→ Selected text
..............................

The university is not a static body but rather an agent that fosters certain agendas and practices. Viewing archival work as a critical practice, Rao encourages us to “think about, but also virtualize the space of the University and thought by creating this kind of fugitive, reconstituted, or reorganized archive, which aids in creating a counter history… But really, that's what I meant by archival practice. The archive is real. But we also need to how the archive itself is framed and formulated. Who gets to enter the archive? Why is it that some archives are acquired, others are donated, and many archives are lost or ignored?”
Likewise, the concept of exchange and accessibility is a focal point of the Ambedkar initiative. Dr. Rao reflects that “we would like to find interesting ways to communicate with people, with students and faculty, that is, academics, but also artists and activists about a figure like Ambedkar, whose influence is now widely acknowledged. And so there were the annual lectures. And then there was the question of the archive of research in relation to teaching, critical pedagogy. As I started thinking about the archive, I started realizing that it had to be a collaborative project. No individual can take this on and they shouldn’t especially when we approach the archive as a practice and not merely an object, or location. We made some really powerful podcasts during the COVID lockdown where the students interviewed each other about their archival research, their findings. We used this as an occasion to begin to think about what they had learned but to also share this with others, to make the research process vivid, vibrant.” The critical pedagogy embedded in this project challenges everyone to read against the grain and destabilize what we know. This type of teaching and learning builds new research tools, to be sure, but it also challenges disciplinary silos, and defies the idea that the university is a place for reproducing social privilege, which is something that anticaste thinkers like Ambedkar intended to subvert. Often, this happened through the mere fact of their presence on campus.

..............................

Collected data
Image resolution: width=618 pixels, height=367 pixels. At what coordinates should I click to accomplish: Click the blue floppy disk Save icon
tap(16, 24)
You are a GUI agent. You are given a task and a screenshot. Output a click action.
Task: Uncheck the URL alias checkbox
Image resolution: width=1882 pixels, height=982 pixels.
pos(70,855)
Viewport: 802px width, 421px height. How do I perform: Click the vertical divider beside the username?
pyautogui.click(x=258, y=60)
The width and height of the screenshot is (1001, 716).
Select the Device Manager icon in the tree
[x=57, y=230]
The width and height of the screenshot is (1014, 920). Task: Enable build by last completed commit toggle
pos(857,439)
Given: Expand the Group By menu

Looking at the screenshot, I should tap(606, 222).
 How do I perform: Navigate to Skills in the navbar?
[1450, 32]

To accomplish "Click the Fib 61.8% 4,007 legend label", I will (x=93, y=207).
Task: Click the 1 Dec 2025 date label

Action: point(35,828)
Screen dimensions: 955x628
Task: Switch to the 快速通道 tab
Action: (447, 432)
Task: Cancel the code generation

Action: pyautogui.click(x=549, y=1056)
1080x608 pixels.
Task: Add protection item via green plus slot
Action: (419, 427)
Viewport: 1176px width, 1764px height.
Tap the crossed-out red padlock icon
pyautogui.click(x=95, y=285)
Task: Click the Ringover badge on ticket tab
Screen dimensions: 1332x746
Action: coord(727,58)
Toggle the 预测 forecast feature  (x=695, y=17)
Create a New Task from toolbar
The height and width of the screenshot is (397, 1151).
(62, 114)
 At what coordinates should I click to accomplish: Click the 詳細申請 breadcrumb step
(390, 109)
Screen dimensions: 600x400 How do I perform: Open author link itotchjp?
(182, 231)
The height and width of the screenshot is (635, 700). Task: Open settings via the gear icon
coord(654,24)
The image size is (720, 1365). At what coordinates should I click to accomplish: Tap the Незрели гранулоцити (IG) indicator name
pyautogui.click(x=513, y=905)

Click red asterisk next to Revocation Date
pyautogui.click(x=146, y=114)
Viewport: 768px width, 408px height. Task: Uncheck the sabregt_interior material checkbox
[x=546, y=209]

..............................

→ Your instructions
Continue the passage about the Ambedkar initiative and archival practice at the university from its last sentence. None of the rows are needed here.

→ Response
The Question of Caste and Race
We then turned towards the question of the fraught relationship between caste and race, that is the focal point of Dr. Rao’s ongoing work and the theme of her highly successful seminar taught at Columbia. The concept of caste as it is taught in the American academic context is either seen as a totally foreign concept, or it has often been compared with race since both function as forms of social hierarchy and categories of descent-based difference. Dr. Rao points to the common imperial origin of both caste and race as European notions for understanding difference. While conceptually distinctive, Dr. Rao encourages her students to view the two as inextricably linked through histories of empire and colonial knowledge-formation.
“You can think about caste and race as terms that organized people across an early modern imperial formation, one that covered the entire globe. So, think about how the Indian Ocean and the Atlantic world were knit together through the work of imperial contact and control in the Luso-Iberian world, for example.”
The commonalities between caste and race have been identified throughout history in the fluid usage of the terms to describe similar situations of subordination, hierarchy, humiliation, and control. Dr. Rao raises the example of missionaries finding caste to be a form of “ritual and religious enslavement” which resembled the forms of bondage they found under conditions of racial capitalism inaugurated by the Atlantic slave trade. On the other side of the coin, African American thinkers have employed the term caste to describe their condition as “a form of subordination that could not be reduced to the merely economic [...] so they used caste as a term to describe a more complex social formation of domination.” Dr. Rao specifically advocates for the benefits of using a comparative framework not to create equivalences between categories of caste and race, but because putting them side by side “might actually allow us to see something new [...] it really becomes important analytically and politically for creating new kinds of solidarity and affinity amongst minority communities.”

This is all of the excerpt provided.